En este contexto, Antiqua et Nova recupera una noción muchas veces relegada: el discernimiento como ejercicio crítico y lúcido del libre albedrío. Se trata de cultivar una sabiduría que no se deje deslumbrar por la novedad ni paralizar por el temor, sino que sepa leer los desafíos contemporáneos con hondura ética. Discernir es preguntarse no solo qué puede hacer la IA, sino qué debería —y no debería— hacerse en nombre de lo humano. No toda innovación es progreso, ni todo avance técnico representa un bien moral.

La antropología que sustenta esta propuesta parte de una premisa esencial: el ser humano no es un nodo en una red de datos ni una unidad de procesamiento optimizable. Es una criatura encarnada, relacional y abierta al misterio (n. 34). Esta visión —arraigada en la tradición del imago Dei— se opone frontalmente a los imaginarios tecnocráticos que reducen el valor personal a métricas de eficiencia, rendimiento o autosuficiencia (n. 15). La dignidad humana no se basa en la autonomía ni en la capacidad de elección, sino en el hecho radical de haber sido creada y llamada a la comunión (n. 18). En contextos marcados por profundas desigualdades, como los que afectan a vastas regiones del sur global, la expansión de sistemas de inteligencia artificial corre el riesgo de intensificar dinámicas de exclusión si no se rige por dos principios fundamentales de la doctrina social de la Iglesia: el bien común y la opción preferencial por los más vulnerables. Por ello, el documento no solo interpela las conciencias individuales, sino que también cuestiona las decisiones políticas que determinan qué tecnologías se desarrollan, con qué fines y al servicio de qué intereses. La verdadera medida del progreso no radica en la sofisticación técnica de nuestras herramientas, sino en la humanidad que somos capaces de preservar, promover y fortalecer a través de ellas (n. 38).

En un mundo donde la aceleración tecnológica impone sus propios ritmos y redefine lo posible, Antiqua et Nova propone más que una advertencia: ofrece una clave para repensar el porvenir. No se trata de oponer ciencia y religión, sino de recordar que no todo lo factible es éticamente legítimo. Frente a una inteligencia sin cuerpo ni vínculos, la Iglesia —consciente de sus contradicciones, pero también de su vocación profética— reafirma que la dignidad no se programa ni se mide: se reconoce, se cuida y se defiende. El desafío no es solo convivir con la inteligencia artificial, sino preservar aquello que nos hace irremplazablemente humanos: la capacidad de compadecer, de esperar, de ser con otros. Si la técnica amplía nuestras posibilidades, será la sabiduría —esa que sabe conjugar lo antiguo y lo nuevo— la que determine el tipo de mundo que estamos dispuestos a construir.

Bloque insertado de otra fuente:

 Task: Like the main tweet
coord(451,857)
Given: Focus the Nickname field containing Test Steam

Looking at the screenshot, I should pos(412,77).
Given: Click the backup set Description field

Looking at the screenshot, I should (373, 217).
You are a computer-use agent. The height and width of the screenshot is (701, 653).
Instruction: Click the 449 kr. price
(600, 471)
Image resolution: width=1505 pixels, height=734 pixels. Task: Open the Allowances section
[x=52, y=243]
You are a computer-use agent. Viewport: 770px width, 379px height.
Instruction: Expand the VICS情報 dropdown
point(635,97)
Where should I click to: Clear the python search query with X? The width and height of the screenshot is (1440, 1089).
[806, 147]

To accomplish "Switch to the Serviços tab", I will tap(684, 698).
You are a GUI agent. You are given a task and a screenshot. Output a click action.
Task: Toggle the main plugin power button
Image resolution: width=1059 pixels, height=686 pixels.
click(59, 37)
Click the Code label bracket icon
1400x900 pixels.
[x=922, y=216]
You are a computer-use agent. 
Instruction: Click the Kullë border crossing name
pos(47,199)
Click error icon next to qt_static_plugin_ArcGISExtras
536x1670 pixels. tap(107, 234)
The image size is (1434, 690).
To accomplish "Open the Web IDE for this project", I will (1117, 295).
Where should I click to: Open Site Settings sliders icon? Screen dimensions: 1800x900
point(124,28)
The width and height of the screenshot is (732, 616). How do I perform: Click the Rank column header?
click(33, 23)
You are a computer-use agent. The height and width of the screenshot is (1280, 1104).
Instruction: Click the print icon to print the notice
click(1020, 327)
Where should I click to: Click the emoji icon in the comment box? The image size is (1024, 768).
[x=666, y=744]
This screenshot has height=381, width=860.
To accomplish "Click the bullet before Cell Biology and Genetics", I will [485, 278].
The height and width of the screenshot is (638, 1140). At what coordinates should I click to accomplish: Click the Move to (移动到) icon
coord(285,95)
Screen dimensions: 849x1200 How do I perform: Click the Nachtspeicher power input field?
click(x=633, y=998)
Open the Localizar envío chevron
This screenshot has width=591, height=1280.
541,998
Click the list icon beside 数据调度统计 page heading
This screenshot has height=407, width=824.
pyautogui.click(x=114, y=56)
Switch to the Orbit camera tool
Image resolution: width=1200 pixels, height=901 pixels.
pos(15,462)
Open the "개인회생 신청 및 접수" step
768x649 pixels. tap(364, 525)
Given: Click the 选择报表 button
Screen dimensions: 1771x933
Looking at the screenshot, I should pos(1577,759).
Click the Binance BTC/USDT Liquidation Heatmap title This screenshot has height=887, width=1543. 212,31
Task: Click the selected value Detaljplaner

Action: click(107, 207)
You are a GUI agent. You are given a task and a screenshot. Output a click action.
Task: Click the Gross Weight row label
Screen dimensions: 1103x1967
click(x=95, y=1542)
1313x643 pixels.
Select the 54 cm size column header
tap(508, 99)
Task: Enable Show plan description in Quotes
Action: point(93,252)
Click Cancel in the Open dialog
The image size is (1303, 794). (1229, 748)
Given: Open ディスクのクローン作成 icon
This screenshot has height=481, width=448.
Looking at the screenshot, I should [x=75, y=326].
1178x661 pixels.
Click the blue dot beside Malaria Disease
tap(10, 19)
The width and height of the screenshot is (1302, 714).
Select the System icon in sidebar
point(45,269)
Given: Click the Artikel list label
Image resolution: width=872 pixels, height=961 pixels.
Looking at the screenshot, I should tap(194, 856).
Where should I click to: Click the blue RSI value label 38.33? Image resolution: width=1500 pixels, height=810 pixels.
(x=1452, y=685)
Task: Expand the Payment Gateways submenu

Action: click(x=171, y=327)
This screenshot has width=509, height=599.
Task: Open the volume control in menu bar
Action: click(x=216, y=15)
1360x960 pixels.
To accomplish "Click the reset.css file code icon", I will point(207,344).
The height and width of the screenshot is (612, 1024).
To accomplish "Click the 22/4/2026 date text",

He buscado articular una reflexión crítica y sintética, a modo de eco del documento Antiqua et Nova. No obstante, me permito cerrar con una referencia más personal, motivada por un sentimiento entrañable. El pasado 26 de mayo falleció Don Edistio Cámere de la Torre Ugarte, educador incansable y lúcido pensador humanista, cuya huella (¡qué palabra!) marcó a muchas generaciones. Con su palabra y con su vida nos enseñó que educar es, ante todo, un acto profundamente humano. Nos recordó que toda verdadera inteligencia —sea natural o artificial— debe estar al servicio de la dignidad de la persona y del bien de los más vulnerables. Tomó nota atenta de los avances de la inteligencia artificial en el campo educativo, pero dedicó su vida a cultivar, sobre todo, la inteligencia espiritual: esa que ara y fecunda el alma, que transforma el mundo desde dentro y que nos invita, una y otra vez, a pintar el futuro con color y calor humanos.

(*) Docente en el Departamento Académico de Teología de la PUCP y doctor en Historia de la Iglesia por la Universidad de Londres.